3.5 In Vitro phototoxicity test of UCNP-based nanocarriers
To determine the PDT efficacy of the UCNP-based Pha nanocarrier, thein vitro cytotoxicity of free Pha, FA-PEAH-UCNPs-Pha, and CH3-PEAH-UCNPs-Pha was measured. For the phototoxicity test, we investigated the phototoxicity against MCF7 cells using various concentrations of Pha (0, 5, 10, 20, and 30 µg/ml) and laser exposure times (0, 0.5, 1, and 5 min). After 980 nm laser radiation for 5 min at 0.1 mW/cm2, FA-PEAH-UCNPs-Pha and CH3-PEAH-UCNPs-Pha exhibited significantly enhanced phototoxicity compared to free Pha as shown in Figure 8A. As the Pha concentration increased, the cell viability gradually decreased. Notably, the viability of MCF7 cells treated with FA-PEAH-UCNPs-Pha sample decreased to nearly 25% after a 5 min treatment at a concentration of 30 µg/ml. In order to determine the effect of laser exposure time on the phototoxicity, we also determined the in vitro phototoxicity of free Pha, FA-PEAH-UCNPs-Pha, and CH3-PEAH-UCNPs-Pha after 980 nm laser radiation for 0, 0.5, 1 and 5 min at 0.2 mW/cm2 (10 µg/ml, Pha equiv.). Under the dark condition, free Pha, FA-PEAH-UCNPs-Pha, and CH3-PEAH-UCNPs-Pha exhibited more than 90% cell viability and no significant dark toxicity as shown in Figure 8B (0 min of laser exposure time, 10 µg/ml Pha concentration). However, the cell viability significantly decreased as the laser exposure time increased (Figure 8B).

_Task description:_ In the passage on phototoxicity testing, please state the viability that MCF7 cells treated with FA-PEAH-UCNPs-Pha reached after a 5 min treatment at 30 µg/ml.

_Given records:_

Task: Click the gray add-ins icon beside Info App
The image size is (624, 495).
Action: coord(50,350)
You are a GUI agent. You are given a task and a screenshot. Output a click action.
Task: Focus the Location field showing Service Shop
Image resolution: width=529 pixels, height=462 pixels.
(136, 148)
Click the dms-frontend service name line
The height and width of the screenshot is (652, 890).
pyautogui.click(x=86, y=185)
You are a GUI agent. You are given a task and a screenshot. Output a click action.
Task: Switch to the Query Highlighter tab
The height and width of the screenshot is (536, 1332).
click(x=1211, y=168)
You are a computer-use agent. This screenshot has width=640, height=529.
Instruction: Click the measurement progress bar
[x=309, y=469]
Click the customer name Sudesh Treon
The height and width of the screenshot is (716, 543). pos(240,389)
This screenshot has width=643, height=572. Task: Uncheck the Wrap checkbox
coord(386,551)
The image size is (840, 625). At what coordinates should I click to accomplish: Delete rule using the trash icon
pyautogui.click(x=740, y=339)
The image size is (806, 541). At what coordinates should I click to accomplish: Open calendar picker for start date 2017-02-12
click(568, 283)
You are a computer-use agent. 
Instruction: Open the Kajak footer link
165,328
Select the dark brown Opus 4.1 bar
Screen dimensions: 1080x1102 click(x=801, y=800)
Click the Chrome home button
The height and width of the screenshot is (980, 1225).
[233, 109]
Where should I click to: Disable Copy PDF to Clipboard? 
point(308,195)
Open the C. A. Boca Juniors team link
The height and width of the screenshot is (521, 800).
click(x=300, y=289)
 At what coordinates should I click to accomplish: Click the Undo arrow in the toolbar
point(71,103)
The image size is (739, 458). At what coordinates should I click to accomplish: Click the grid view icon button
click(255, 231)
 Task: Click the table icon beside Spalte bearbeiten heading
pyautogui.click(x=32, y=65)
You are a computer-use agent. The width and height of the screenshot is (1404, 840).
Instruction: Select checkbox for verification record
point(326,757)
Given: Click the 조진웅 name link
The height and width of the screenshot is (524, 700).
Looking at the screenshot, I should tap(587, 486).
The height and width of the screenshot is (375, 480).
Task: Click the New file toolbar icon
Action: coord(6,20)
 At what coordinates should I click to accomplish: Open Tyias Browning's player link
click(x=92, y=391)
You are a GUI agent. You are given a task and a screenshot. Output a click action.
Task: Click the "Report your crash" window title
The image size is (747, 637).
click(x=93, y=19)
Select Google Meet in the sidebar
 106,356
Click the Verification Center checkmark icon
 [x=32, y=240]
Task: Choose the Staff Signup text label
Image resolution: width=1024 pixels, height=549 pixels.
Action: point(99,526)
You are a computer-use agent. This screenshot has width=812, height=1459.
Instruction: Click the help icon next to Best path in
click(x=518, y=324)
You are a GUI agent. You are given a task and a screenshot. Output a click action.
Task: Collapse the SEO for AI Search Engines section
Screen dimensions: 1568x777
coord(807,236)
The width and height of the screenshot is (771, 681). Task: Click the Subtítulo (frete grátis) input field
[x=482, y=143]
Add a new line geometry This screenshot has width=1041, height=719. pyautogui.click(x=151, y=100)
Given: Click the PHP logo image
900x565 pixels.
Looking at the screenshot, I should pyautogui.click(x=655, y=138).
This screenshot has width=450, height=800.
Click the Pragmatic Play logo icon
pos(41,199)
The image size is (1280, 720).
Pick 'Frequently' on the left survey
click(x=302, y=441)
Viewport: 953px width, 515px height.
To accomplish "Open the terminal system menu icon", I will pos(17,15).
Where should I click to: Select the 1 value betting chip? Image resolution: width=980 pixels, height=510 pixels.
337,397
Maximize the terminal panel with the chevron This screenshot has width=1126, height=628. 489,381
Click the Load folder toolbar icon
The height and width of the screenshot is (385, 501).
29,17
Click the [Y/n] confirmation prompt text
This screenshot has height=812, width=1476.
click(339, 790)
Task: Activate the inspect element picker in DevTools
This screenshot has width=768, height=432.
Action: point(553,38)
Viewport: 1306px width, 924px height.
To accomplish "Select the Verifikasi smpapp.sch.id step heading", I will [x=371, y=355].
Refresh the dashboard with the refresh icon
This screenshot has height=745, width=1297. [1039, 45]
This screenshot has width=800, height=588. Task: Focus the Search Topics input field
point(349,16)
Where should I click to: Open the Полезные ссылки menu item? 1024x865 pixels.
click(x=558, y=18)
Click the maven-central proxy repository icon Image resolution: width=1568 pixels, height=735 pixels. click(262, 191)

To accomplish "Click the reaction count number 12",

_Your response:_ Nearly 25%.